Num comunicado com maior quantidade de vaivéns, em relação aos fatores de risco para a inflação, do que de costume, o primeiro desde a apresentação do arcabouço fiscal proposto pelo governo, o Copom não considerou o objetivo formalizado pelo governo de limitar as despesas públicas a uma parcela da receita como suficiente para apontar a possibilidade de corte nos juros.

Enquete subordina decisões

A mensagem transmitida pela unanimidade do colegiado do BC é a de que só será possível começar a reduzir os juros básicos quando as expectativas de inflação estiverem ancoradas e apontarem para o centro da meta. Nas projeções consideradas pelo Copom, essa convergência só ocorreria em 2024 se a taxa básica permanecer no nível em que se encontra até o fim do ano que vem.

O problema é que um dos principais elementos de decisão do Copom, pelo menos como descrito no comunicado, são as projeções de economistas do mercado financeiro, organizadas no Boletim Focus. A pesquisa semanal divulgada no Focus abrange pouco mais de uma centena de analistas e a rigor não passa de uma simples enquete.

Erros nas previsões são recorrentes

O pior é que essa enquete de adivinhação do futuro da inflação, do crescimento da economia, da cotação do dólar e de outras variáveis econômicas costuma errar com frequência. No fim de 2015, por exemplo, o Focus previa inflação de 6,6% em 2016, mas, na realidade, a alta de preços foi a 10,7%. Mais recentemente, no fim de 2020, a previsão era de uma inflação de 3,3% em 2021, mas o ano fechou com alta de 10,06%. O erro foi responsável por um movimento brusco de derrubada da taxa Selic até o recorde de baixa de 2% nominais, seguido por um veloz repique de altas, que levou a taxa básica aos 13,75% atuais em menos de um ano e meio.

Esses erros, não considerados pelo Copom em suas decisões de política de juros, fazem o BC ficar a reboque das expectativas do mercado, o que acaba trazendo consequências danosas para a economia. Em 2008, no segundo mandato de Lula, a atuação do BC, então presidido por Henrique Meirelles, quando a grande crise global dava sinais, mas não havia ainda sido deflagrada, traz outro exemplo a ser lembrado porque pode se repetir daqui a pouco.

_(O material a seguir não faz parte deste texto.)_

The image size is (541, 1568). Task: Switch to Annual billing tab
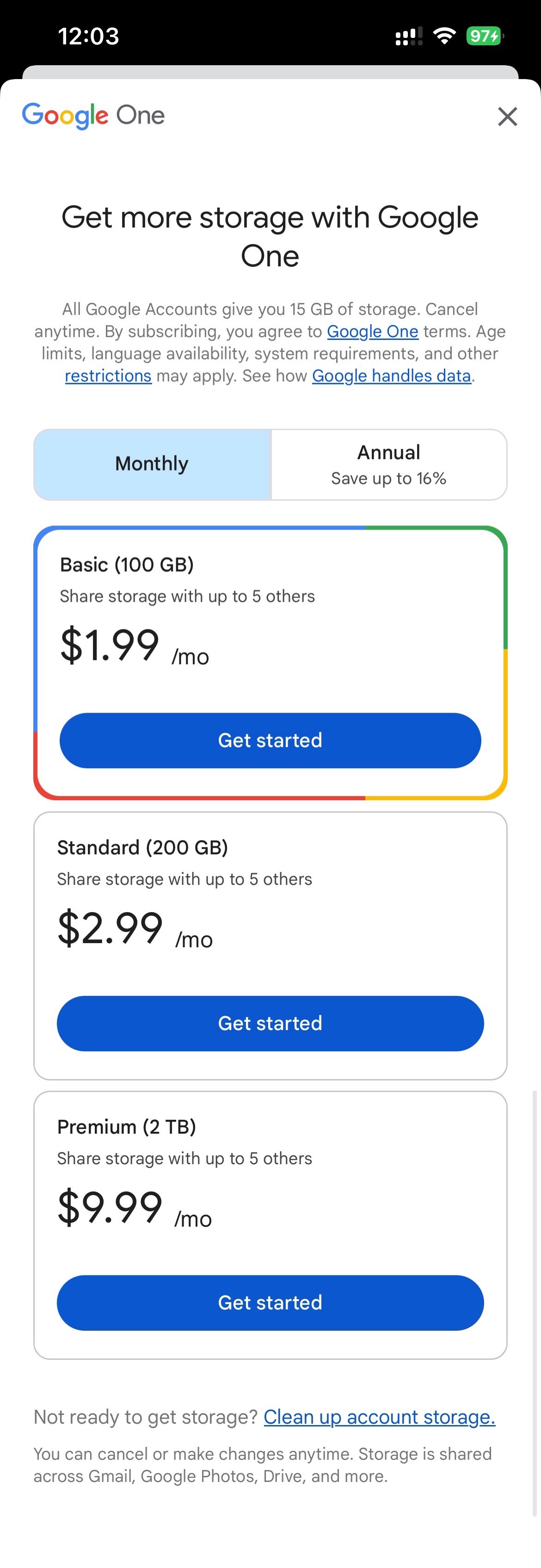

Na época, o Copom retomou um ciclo de altas dos juros básicos em abril, subindo a Selic de 11,25% para 11,75%. Escalou para 13,75% até setembro, dias antes da quebra do banco Lehman Brothers. Mesmo com a economia global derretendo, manteve a taxa básica teimosamente neste nível até dezembro.

A partir de janeiro de 2009, contudo, o BC deu início a uma corrida de cortes na taxa de juros. Em sete meses, a Selic foi derrubada em cinco pontos percentuais, baixando a 8,75% ao ano em julho. O resultado foi uma recessão em 2009, apesar dos esforços do governo, que adotou política fiscal frouxa e usou bancos públicos para estimular o crédito.

Expectativas versus expectativas

Não deixa de ser curioso que os mesmos analistas que reportam resistentes expectativas de inflação acima da meta, revelam expectativas de que em setembro tenha início do ciclo de cortes na Selic. A taxa Selic, nas avaliações do Focus, terminaria 2023 em 12,5% — 1,25 ponto percentual abaixo da taxa atual.

Essa dissonância entre o comunicado duro da reunião do Copom de maio, que não abre brecha para a redução da Selic, e a expectativa de início da redução dos juros básicos, é uma indicação de que a diretoria do BC está sendo mais realista do que seu rei, o mercado.